Mentally, we are not so many epochs removed from the other animals, and emotionally the connection is closer yet. I will not discuss the question whether dumb animals have any sense of right and wrong. I believe that they have this sense in a rudimentary degree; or at least that it is latent in them, and may be developed. The popular instinctive notions about animals, the result of the experience of the race, seem to justify this view. 'If we say a vicious horse,' remarked Dr. Arnold, 'why not a virtuous horse?' And we do speak of a 'kind' horse.

Moreover, it is obvious that dogs have a sense of humor; and they have also a sense of shame, perfectly distinct from the fear of punishment. Of this sense of shame let me give one example. The dog's eyesight, so far at least as stationary objects are concerned, is very poor, his real reliance being on his sense of smell; and I have often seen a dog mistake one of his own family for a strange animal, run toward him, with every sign of hostility, and then, when he came within a few feet of the other dog, suddenly drop his tail between his legs and slink away, as if he feared that somebody had noticed his absurd mistake.

Can it be that an animal should possess a sense of humor and a sense of shame, without having also some elementary sense of right and wrong? But even if it be thought that he is devoid of that sense, it is certain that he has those kindly impulses from which it has been developed. All that is best in man springs from something which is practically the same in the dog that it is in him, namely, the instinct of pity or benevolence. To that instinct, as it exists in the lower animals, Darwin attributed the origin of conscience in man; and there are now few, if any, philosophers who would give a different account of it.

I have seen a pup not six months old run to comfort another pup that cried out from pain; and the impulse that prompted this act was essentially the same as that which impels the noblest of mankind when they befriend the poor or the afflicted. We are akin to the lower animals morally, as well as physically and mentally.

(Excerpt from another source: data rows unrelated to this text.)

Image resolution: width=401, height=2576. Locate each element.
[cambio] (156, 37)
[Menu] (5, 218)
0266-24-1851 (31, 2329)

But this is a modern discovery. It is astonishing and confusing to realize how little organized Christianity has done for the lower animals. The ecclesiastical conception of them was simply that they were creatures without souls, and therefore had no rights as against, or at the hands of, mankind. To this day that conception remains, although it is qualified, of course, by other and more humane considerations. Even Cardinal Newman said,—

'We have no duties toward the brute creation; there is no relation of justice between them and us. Of course, we are bound not to treat them ill, for cruelty is an offense against the holy law which our Maker has written on our hearts, and it is displeasing to Him. But they can claim nothing at our hand; into our hand they are absolutely delivered. We may use them, we may destroy them at our pleasure: not our wanton pleasure, but still for our own ends, for our own benefit and satisfaction, provided that we can give a rational account of what we do.'

This position, although not perhaps cruel in itself, inevitably results in immeasurable cruelties. When an English traveler remonstrated with a Spanish lady for throwing a sick kitten out of the second-story window, she justified herself by saying that the kitten had no soul; and that is the national point of view.

Protestantism has been almost as indifferent as Catholicism to the lower animals. In fact, the conscience which exists outside of the church, Catholic or Protestant, has in this matter, outstripped the conscience of the church. 'Cruelty,' said Du Maurier, 'is the only unpardonable sin'; and the world is slowly but surely coming to that opinion. The long-deferred awakening of mankind to the sufferings of dumb animals was not due to a decline of the ecclesiastical conception of them, although it has declined; nor even to the new knowledge concerning the common origin of man and beast—indeed, it slightly preceded that knowledge; but it was due to the gradual enlightenment and moral improvement of the race, especially of the English-speaking race.

The nineteenth century, as we are often told, saw more discoveries and inventions than had been made in the preceding six thousand years; but I believe that in future ages not one of those discoveries and inventions, nor all together, will bulk so large as factors in the development and uplifting of man, as will those humane laws and societies which first came into existence in that century.

We overvalue intellectual as compared with moral and emotional gifts. The material civilization upon which we pride ourselves is almost wholly the achievement of the intellect. Fame and wealth, luxury, cultivation, and leisure,—all the big prizes of the world, in fact,—are obtained by the successful exercise of the intellect. The moral qualities, of themselves, can procure us nothing but a clear conscience, and the approval, perhaps mixed with contempt, of our neighbors.